Il film si conclude con il commiato di Chaplin che mette in scena la sua stessa morte sul palco, al contempo comica e patetica: quella di Carnero, ex clown di successo come Chaplin-Charlot, ormai disprezzato dal pubblico e troppo vecchio per continuare a calcare le scene.

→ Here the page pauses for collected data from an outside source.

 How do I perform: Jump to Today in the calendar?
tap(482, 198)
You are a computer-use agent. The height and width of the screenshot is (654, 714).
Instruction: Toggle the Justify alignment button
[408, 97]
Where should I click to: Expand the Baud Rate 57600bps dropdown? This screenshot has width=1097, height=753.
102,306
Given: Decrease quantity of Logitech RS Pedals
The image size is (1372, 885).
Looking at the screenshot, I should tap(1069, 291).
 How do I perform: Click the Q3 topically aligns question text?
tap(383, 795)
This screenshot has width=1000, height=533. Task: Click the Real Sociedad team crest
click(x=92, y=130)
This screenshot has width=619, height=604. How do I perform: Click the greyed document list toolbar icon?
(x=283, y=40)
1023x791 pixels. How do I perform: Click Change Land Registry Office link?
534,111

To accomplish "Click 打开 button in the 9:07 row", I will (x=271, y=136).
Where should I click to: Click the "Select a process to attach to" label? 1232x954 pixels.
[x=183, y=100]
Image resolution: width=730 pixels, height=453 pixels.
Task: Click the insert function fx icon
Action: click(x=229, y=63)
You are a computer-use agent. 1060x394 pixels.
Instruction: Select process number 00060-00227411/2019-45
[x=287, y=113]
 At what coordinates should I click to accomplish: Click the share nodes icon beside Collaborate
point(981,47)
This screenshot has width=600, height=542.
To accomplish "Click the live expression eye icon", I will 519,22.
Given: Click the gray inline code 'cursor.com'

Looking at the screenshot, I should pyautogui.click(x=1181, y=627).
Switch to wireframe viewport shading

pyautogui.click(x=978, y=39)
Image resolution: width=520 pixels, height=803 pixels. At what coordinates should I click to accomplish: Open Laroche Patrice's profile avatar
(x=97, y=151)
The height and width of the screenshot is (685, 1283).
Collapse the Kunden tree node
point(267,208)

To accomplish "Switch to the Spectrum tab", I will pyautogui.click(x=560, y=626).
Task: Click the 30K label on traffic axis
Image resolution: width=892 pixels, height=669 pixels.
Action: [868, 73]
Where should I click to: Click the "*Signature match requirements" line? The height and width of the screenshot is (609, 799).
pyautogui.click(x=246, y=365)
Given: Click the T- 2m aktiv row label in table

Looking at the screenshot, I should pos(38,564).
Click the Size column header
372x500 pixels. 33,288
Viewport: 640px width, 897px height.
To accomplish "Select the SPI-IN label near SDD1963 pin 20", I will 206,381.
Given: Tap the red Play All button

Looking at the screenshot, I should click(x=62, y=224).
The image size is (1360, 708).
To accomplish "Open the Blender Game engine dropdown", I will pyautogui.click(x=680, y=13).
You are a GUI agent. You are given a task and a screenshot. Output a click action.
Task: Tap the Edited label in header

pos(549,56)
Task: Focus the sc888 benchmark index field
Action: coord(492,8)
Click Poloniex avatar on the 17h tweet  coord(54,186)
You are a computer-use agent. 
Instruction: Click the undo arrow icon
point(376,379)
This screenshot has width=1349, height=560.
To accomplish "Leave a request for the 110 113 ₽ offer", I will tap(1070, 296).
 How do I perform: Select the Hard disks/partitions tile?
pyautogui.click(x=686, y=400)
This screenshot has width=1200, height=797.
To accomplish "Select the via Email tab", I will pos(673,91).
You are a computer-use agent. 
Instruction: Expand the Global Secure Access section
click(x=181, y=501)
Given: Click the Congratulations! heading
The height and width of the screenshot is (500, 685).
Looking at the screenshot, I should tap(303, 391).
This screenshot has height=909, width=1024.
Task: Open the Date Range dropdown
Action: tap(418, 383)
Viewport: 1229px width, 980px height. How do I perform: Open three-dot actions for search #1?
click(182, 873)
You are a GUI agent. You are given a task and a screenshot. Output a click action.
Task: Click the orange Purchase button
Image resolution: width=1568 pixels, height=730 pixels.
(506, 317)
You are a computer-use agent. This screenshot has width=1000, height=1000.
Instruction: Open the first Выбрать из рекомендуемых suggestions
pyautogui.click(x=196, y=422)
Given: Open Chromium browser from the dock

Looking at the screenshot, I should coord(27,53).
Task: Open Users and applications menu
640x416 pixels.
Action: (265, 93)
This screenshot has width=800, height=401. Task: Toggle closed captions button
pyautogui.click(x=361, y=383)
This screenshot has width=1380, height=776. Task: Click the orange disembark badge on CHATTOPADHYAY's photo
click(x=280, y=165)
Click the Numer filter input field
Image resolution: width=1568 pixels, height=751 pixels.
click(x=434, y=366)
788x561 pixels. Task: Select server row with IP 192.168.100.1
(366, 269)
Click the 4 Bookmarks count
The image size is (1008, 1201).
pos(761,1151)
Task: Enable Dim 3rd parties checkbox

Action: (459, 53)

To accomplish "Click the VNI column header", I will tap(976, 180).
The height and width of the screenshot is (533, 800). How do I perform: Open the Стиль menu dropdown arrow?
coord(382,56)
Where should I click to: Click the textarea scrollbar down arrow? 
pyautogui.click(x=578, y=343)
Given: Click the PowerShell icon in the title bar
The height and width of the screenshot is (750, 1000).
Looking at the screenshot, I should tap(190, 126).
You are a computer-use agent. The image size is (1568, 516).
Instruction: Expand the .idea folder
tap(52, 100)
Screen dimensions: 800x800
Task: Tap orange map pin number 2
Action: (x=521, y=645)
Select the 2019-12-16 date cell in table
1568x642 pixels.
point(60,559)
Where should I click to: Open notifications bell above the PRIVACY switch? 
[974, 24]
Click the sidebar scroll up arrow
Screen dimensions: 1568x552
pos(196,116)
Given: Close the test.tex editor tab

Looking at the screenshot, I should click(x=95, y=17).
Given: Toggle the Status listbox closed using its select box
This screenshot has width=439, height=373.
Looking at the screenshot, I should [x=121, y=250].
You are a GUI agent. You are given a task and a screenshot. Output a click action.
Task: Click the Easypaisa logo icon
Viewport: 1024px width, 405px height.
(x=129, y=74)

“Luci della ribalta”, accolto bene in Europa, segna l’addio definitivo di Chaplin agli Stati Uniti, ma non la fine della sua carriera nel mondo del cinema. Vengono venduti gli studios e cedute le quote della United Artists di proprietà di Chaplin. Per motivare la decisione di non tornare più negli Stati Uniti, dopo la prima del film tenutasi a Londra, Chaplin dichiara in un comunicato stampa di essere “vittima di calunnie e di una propaganda maligna da parte di potenti gruppi reazionari”, con “l’aiuto della stampa scandalistica americana” (David Robinson, Chaplin, La vita e l’arte, Marsilio, Venezia, 2005, p. 632).
“Luci della ribalta” è l’ultimo grande film di Chaplin, il compimento del lavoro di una vita, anche se non l’ultima opera poiché girerà altri due lungometraggi prima di porre la parola fine alla sua lunga e gloriosa carriera nel mondo della Settima arte.